Citant l'exemple de la fragmentation "sous stéroïdes" du secteur financier européen, la dirigeante a appelé à parachever au plus vite l'intégration du marché unique, en éliminant "un par un" les obstacles qui nuisent à l'activité économique au sein de l'UE.

"Nos entreprises ont besoin de capitaux dès maintenant. Nous devons le faire cette année", a-t-elle lancé aux eurodéputés réunis à Strasbourg, appelant également à poursuivre la conclusion d'accords de libre-échange et la "simplification" réglementaire pour libérer le potentiel de croissance de l'économie.

Les dirigeants des 27 se réunissent jeudi au château d'Alden Biesen en Belgique pour un sommet consacré à la compétitivité de l'économie européenne.

Plusieurs d'entre eux, dont Ursula von der Leyen, le président français Emmanuel Macron et le chancelier allemand Friedrich Merz participeront en outre à un sommet mercredi à Anvers avec des responsables de l'industrie européenne.

Parmi les sujets qui seront au menu de de ces réunions figure l'instauration d'une "préférence européenne", une mesure de soutien au "Made in Europe" qui consiste à obliger les entreprises bénéficiant de fonds publics à se fournir majoritairement en composants fabriqués en Europe.

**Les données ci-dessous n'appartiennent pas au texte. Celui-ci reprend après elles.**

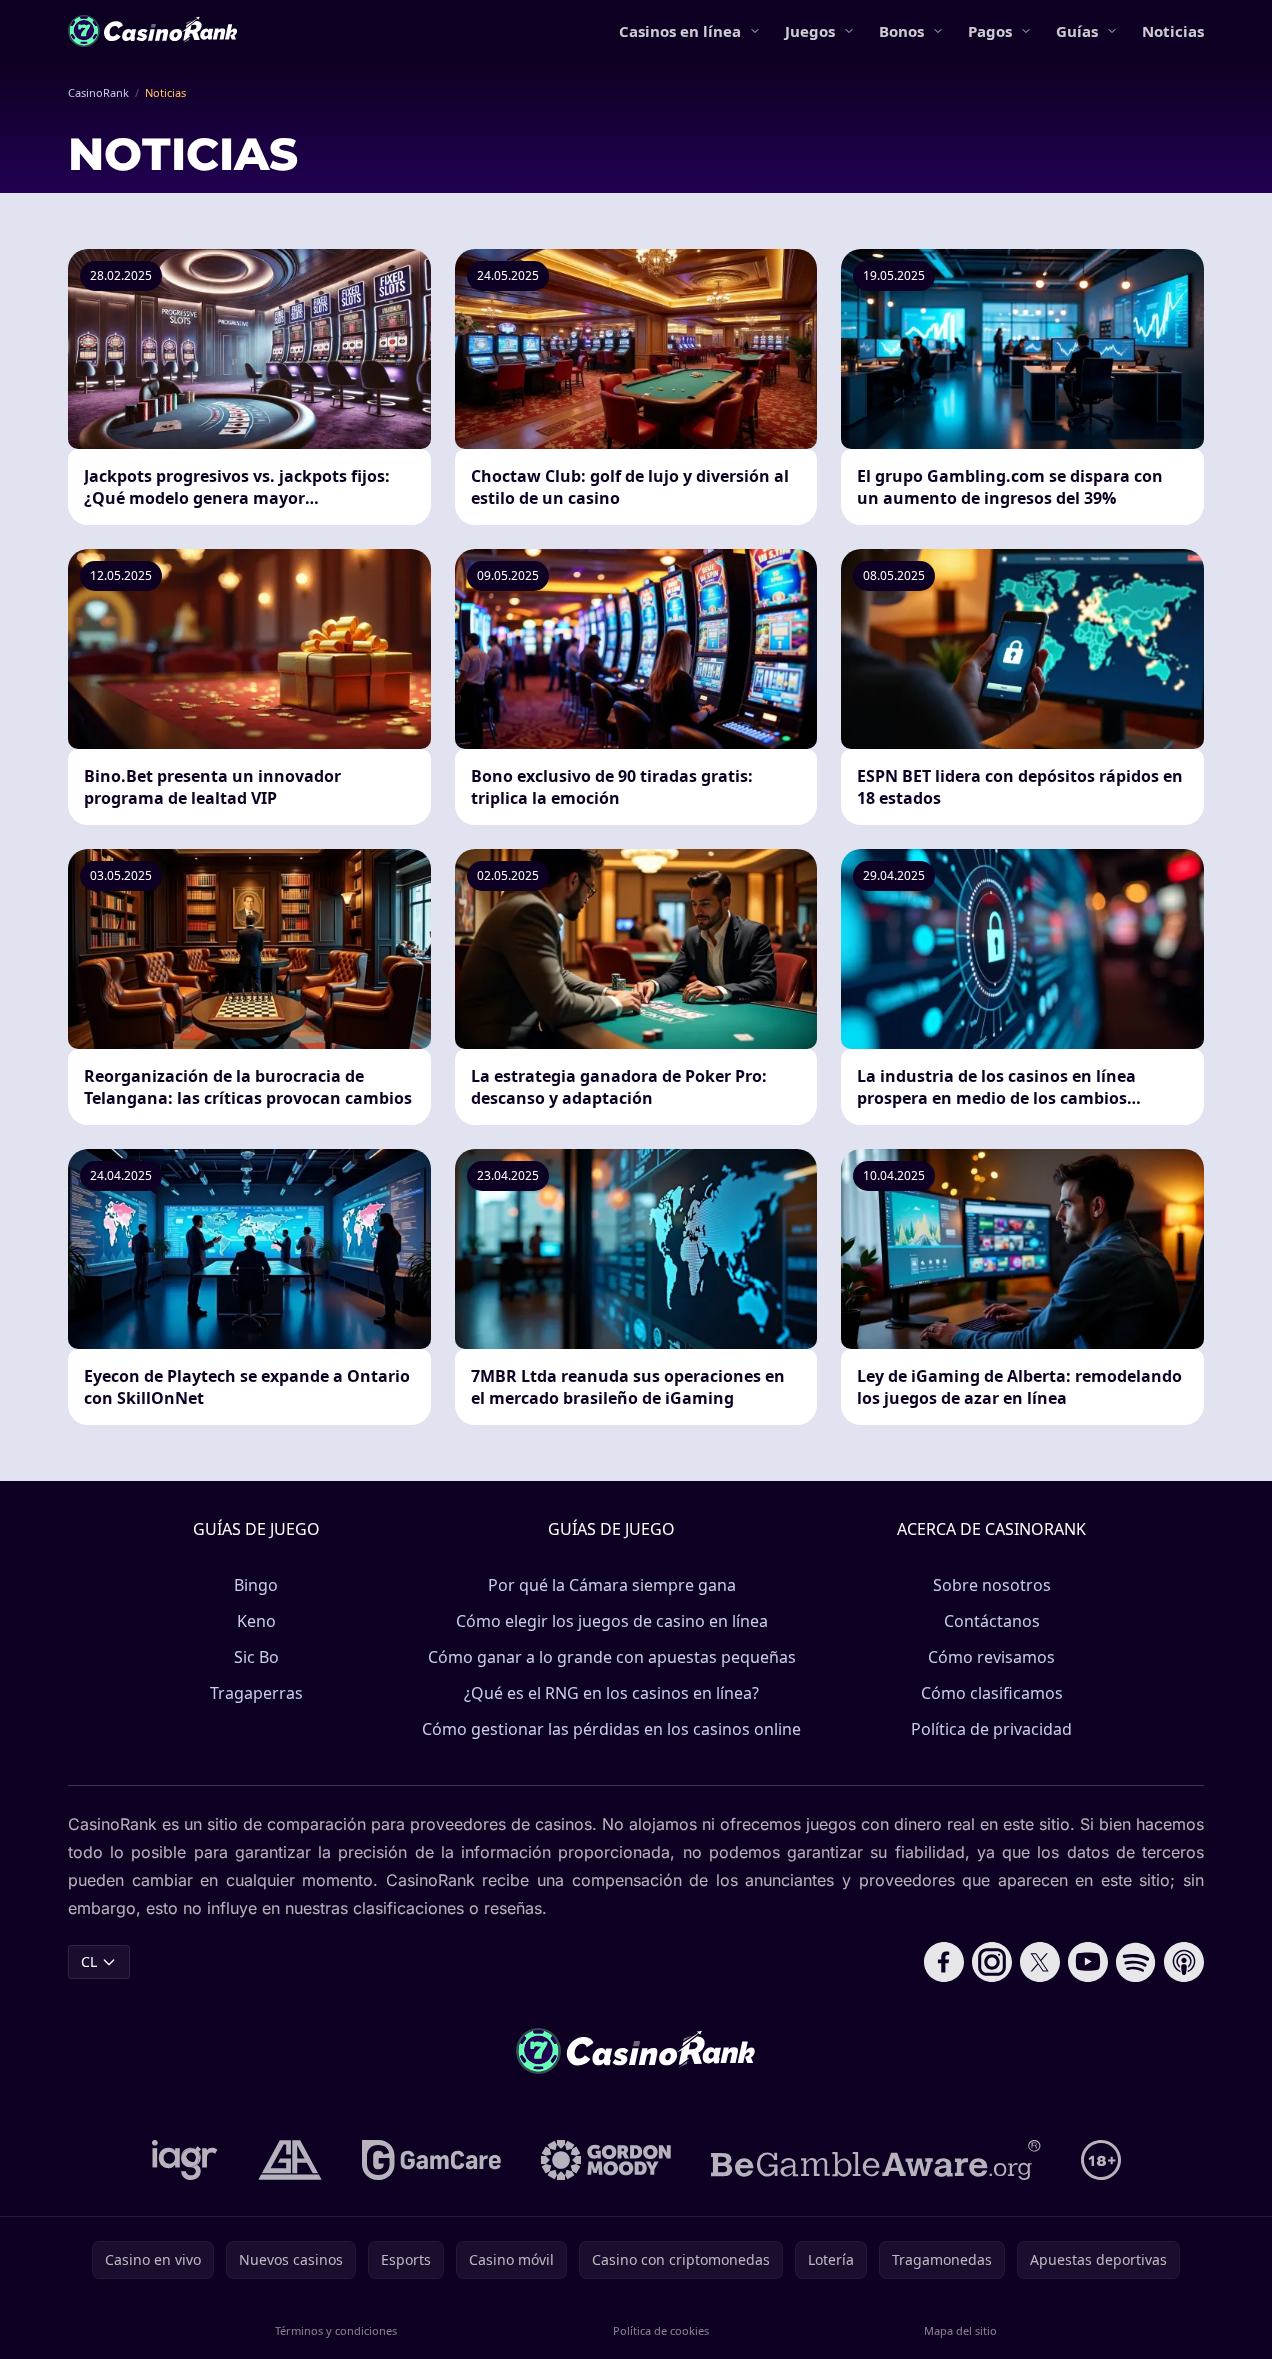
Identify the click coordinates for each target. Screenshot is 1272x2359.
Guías (1077, 31)
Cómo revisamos (991, 1657)
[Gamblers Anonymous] (290, 2160)
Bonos (901, 31)
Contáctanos (992, 1621)
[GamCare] (431, 2160)
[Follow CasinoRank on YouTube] (1088, 1962)
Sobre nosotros (992, 1585)
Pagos (990, 31)
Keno (256, 1621)
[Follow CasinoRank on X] (1040, 1962)
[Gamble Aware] (876, 2160)
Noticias (1173, 31)
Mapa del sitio (960, 2330)
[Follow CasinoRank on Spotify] (1136, 1962)
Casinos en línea (680, 31)
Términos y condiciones (336, 2330)
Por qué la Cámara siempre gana (612, 1585)
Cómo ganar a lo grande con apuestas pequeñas (612, 1657)
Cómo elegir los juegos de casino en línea (612, 1621)
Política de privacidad (991, 1729)
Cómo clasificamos (992, 1693)
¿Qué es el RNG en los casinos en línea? (611, 1693)
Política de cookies (661, 2330)
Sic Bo (256, 1657)
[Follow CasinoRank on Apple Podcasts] (1184, 1962)
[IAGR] (185, 2160)
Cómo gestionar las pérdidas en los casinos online (611, 1729)
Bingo (256, 1585)
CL (89, 1961)
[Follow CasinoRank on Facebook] (944, 1962)
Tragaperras (256, 1693)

La présidente de la Commission, qui avait défendu lundi cette mesure chère à la France, mais critiquée par d'autres pays, a assuré qu'il n'était pas question d'imposer une solution "toute faite" à l'ensemble de l'UE.

La responsable a par ailleurs ouvert la porte à des "coopérations renforcées" en matière de compétitivité, c'est-à-dire des réformes qui seraient menées dans certains pays volontaires, plutôt qu'à l'échelle des 27, comme le permettent les traités européens dans certains domaines.

Enfin, elle a confirmé que la Commission présenterait en mars un projet de création d'un nouveau statut juridique paneuropéen pour les entreprises, baptisé "EU Inc".

Ce statut, également appelé le "28e régime", leur permettrait d'exercer leurs activités dans l'ensemble de l'UE sans formalités supplémentaires ni surcoûts administratifs.